■ Texto para leitura
________

No curso do ensino de Lacan, desde “o inconsciente estruturado como linguagem”, encontramos formulações, ferramentas a dispor do psicanalista, na tarefa de dirigir uma análise. No curso dos encontros preparatórios ao Seminário de verão da ALI, ao me aproximar da teoria dos discursos de Lacan, proposta em seu Seminário XVII, O avesso da psicanálise, certifico que o ser falante se inscreve numa estrutura mínima de linguagem, na rede de significantes que constrói a partir da falta de um significante que ele chamou S1. A partir daí, tento situar minha prática, desde as primeiras entrevistas, atenta às palavras, sua amarração, que forma discursos, e tem o inconsciente como diretor do texto que é contado, com atenção voltada para o que configura um pedido de análise, a partir de uma falta. Qual é o meu trabalho ali?  Como ir com alguém ao lugar de onde partiu?

Vou considerar como questão, que quer o Outro de mim? Um triscar da castração, brecha própria à estrutura neurótica, abre-se, quando todos os seus objetos, não conseguem tapar a falta. Quando uma mulher me procura e diz “eu tenho um problema”, ela vem pedir ajuda, auxílio para lidar com o buraco de onde o desejo se articula, onde o simbólico ganharia peso. É ela que, em condição de falante, de mulher, de objeto, mascara-se. Do sentimento de fracasso às lembranças familiares e infantis, um primeiro passo para a reflexão de uma clínica, referida ao discurso psicanalítico. É neste pequeno passo que me detenho, por ora.

Estou certa de que algo do discurso, nas entrevistas, se deslocou e, como diz Alayde Martins, não por obra do Espírito Santo. Então, me esforço para avançar no estudo da proposição de Lacan, de sua teoria dos quatro discursos. Acredito que assim possa tomar a condução de um tratamento com a responsabilidade que favorece que uma análise não seja interrompida. Para ir adiante neste percurso, conto com minha análise, supervisão e o trabalho de alguns outros na instituição, para dividir e esclarecer quanto aos termos e lugares de onde uma fala parte, a quem se dirige, qual sua produção e verdade.

________

■ Trecho dos dados

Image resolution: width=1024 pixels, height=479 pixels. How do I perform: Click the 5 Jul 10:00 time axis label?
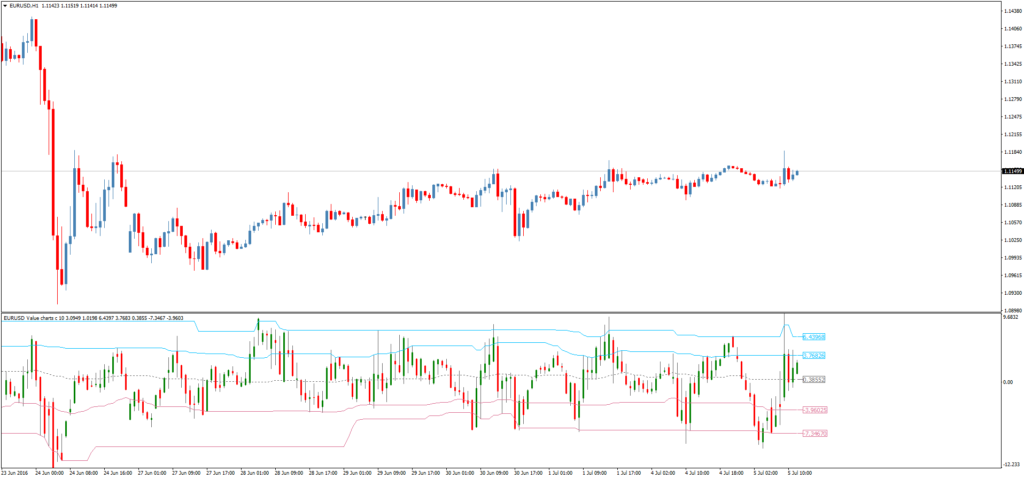point(798,471)
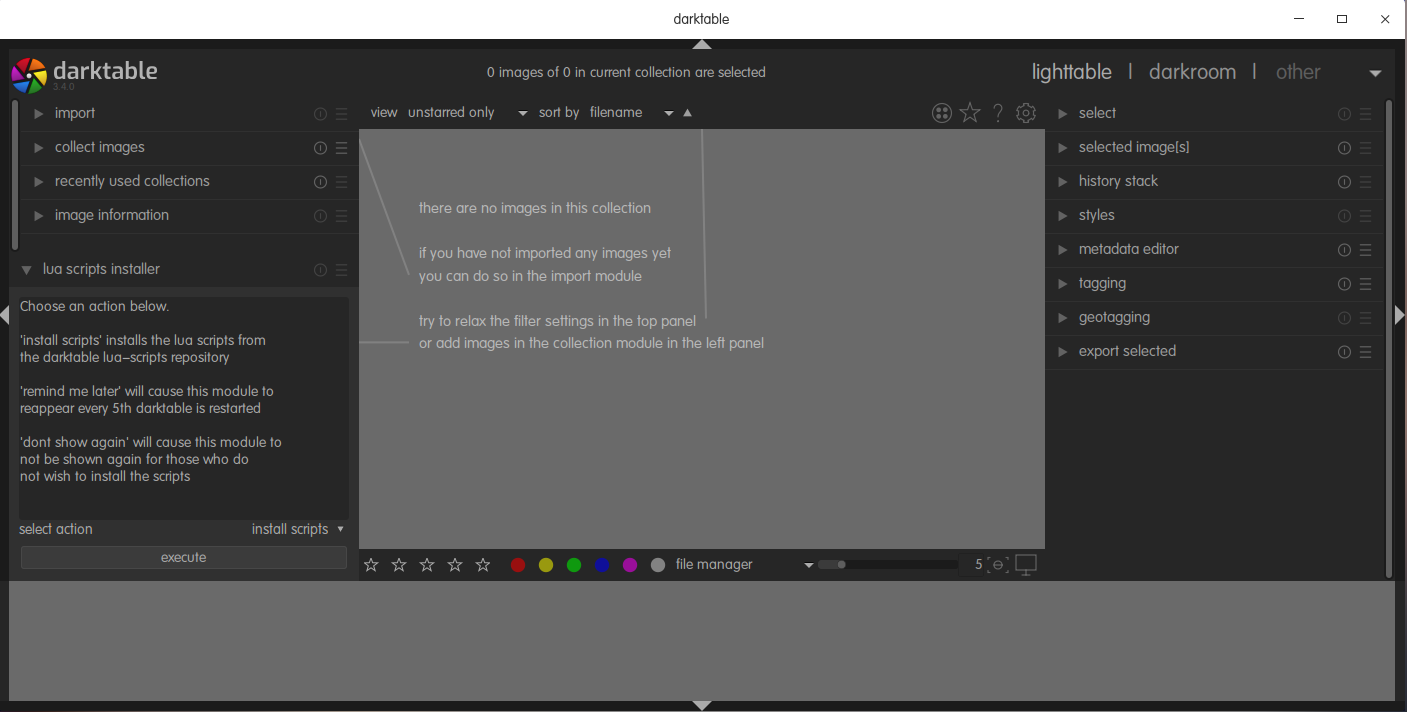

________

■ Instruções da tarefa
Pode repetir, palavra por palavra, o texto inteiro sobre a teoria dos discursos de Lacan?

■ Resposta escrita
No curso do ensino de Lacan, desde “o inconsciente estruturado como linguagem”, encontramos formulações, ferramentas a dispor do psicanalista, na tarefa de dirigir uma análise. No curso dos encontros preparatórios ao Seminário de verão da ALI, ao me aproximar da teoria dos discursos de Lacan, proposta em seu Seminário XVII, O avesso da psicanálise, certifico que o ser falante se inscreve numa estrutura mínima de linguagem, na rede de significantes que constrói a partir da falta de um significante que ele chamou S1. A partir daí, tento situar minha prática, desde as primeiras entrevistas, atenta às palavras, sua amarração, que forma discursos, e tem o inconsciente como diretor do texto que é contado, com atenção voltada para o que configura um pedido de análise, a partir de uma falta. Qual é o meu trabalho ali?  Como ir com alguém ao lugar de onde partiu?

Vou considerar como questão, que quer o Outro de mim? Um triscar da castração, brecha própria à estrutura neurótica, abre-se, quando todos os seus objetos, não conseguem tapar a falta. Quando uma mulher me procura e diz “eu tenho um problema”, ela vem pedir ajuda, auxílio para lidar com o buraco de onde o desejo se articula, onde o simbólico ganharia peso. É ela que, em condição de falante, de mulher, de objeto, mascara-se. Do sentimento de fracasso às lembranças familiares e infantis, um primeiro passo para a reflexão de uma clínica, referida ao discurso psicanalítico. É neste pequeno passo que me detenho, por ora.

Estou certa de que algo do discurso, nas entrevistas, se deslocou e, como diz Alayde Martins, não por obra do Espírito Santo. Então, me esforço para avançar no estudo da proposição de Lacan, de sua teoria dos quatro discursos. Acredito que assim possa tomar a condução de um tratamento com a responsabilidade que favorece que uma análise não seja interrompida. Para ir adiante neste percurso, conto com minha análise, supervisão e o trabalho de alguns outros na instituição, para dividir e esclarecer quanto aos termos e lugares de onde uma fala parte, a quem se dirige, qual sua produção e verdade.